# 2003 21Rs For Sale



## camping479 (Aug 27, 2003)

The time has come for us to sell our well used but well cared for 21RS. We're planning on moving up to something a little bigger.

Lots of mods; black tank flush, curtains to close off bunks/bathroom, flip up shelf over dinette, flipped axles, alloy wheels, bumper storage for slide rails, step tub replaced with full tub, etc. Tires are 3 years old.

The only defect, and unfortunately very noticeable, is the delaminated front panel. The trailer has no leaks, my suspicion is the glue went bad. I was told by the body shop I use it would cost around 1,300-1,500 to fix.

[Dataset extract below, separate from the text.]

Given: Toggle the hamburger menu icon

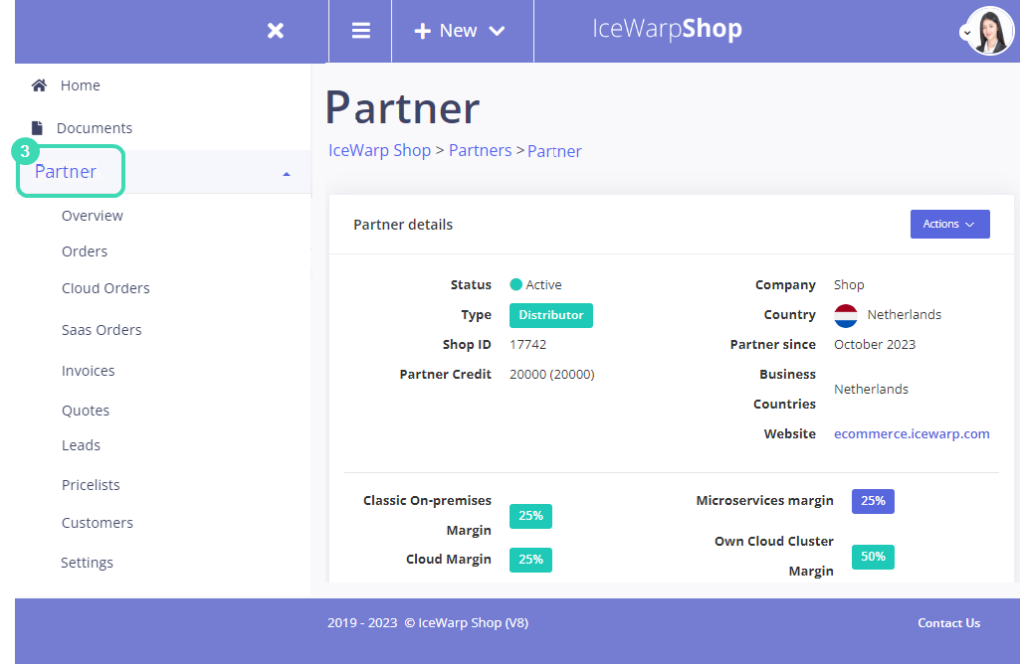Looking at the screenshot, I should pos(361,31).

Located in northern NJ, $ 6,500 OBO

delamination on front (don't want to hide anything)


----------



## camping479 (Aug 27, 2003)

New price $ 5,300, only want to cover what's left on the loan. Just had the wheel bearings done and brakes cleaned up. I'll include the equal-i-zer hitch. Also included Adco aquashed cover


----------



## joepittsburgh (Sep 21, 2011)

camping479 said:


> New price $ 5,300, only want to cover what's left on the loan. Just had the wheel bearings done and brakes cleaned up. I'll include the equal-i-zer hitch. Also included Adco aquashed cover


Can you provide photos of the interior as well? [email protected]


----------



## camping479 (Aug 27, 2003)

Here's some interior pictures, they are from '08 but it still looks as good. Also included leveling blocks, water hoses, 30 amp extension cord, etc.


----------



## kennyb79 (Jan 15, 2012)

hi, is this still for sale? we have been looking at a 2003 26rs with the quad bunks that may fit our family nicely. But what would be the difference between that and yours. obviously 5 feet of difference, but is most of th 5 feet because the bunks are lengthwise on the 26 and sideways on the 21. is that a double size bed on the bottom bunk. I would love to see a few more photos if you have them. thanks


----------



## SMH (Feb 11, 2012)

camping479 said:


> Here's some interior pictures, they are from '08 but it still looks as good. Also included leveling blocks, water hoses, 30 amp extension cord, etc.


Hi! I would very much like to talk to you about this if it still for sale. What is the best way to reach you?


----------



## camping479 (Aug 27, 2003)

SOLD


----------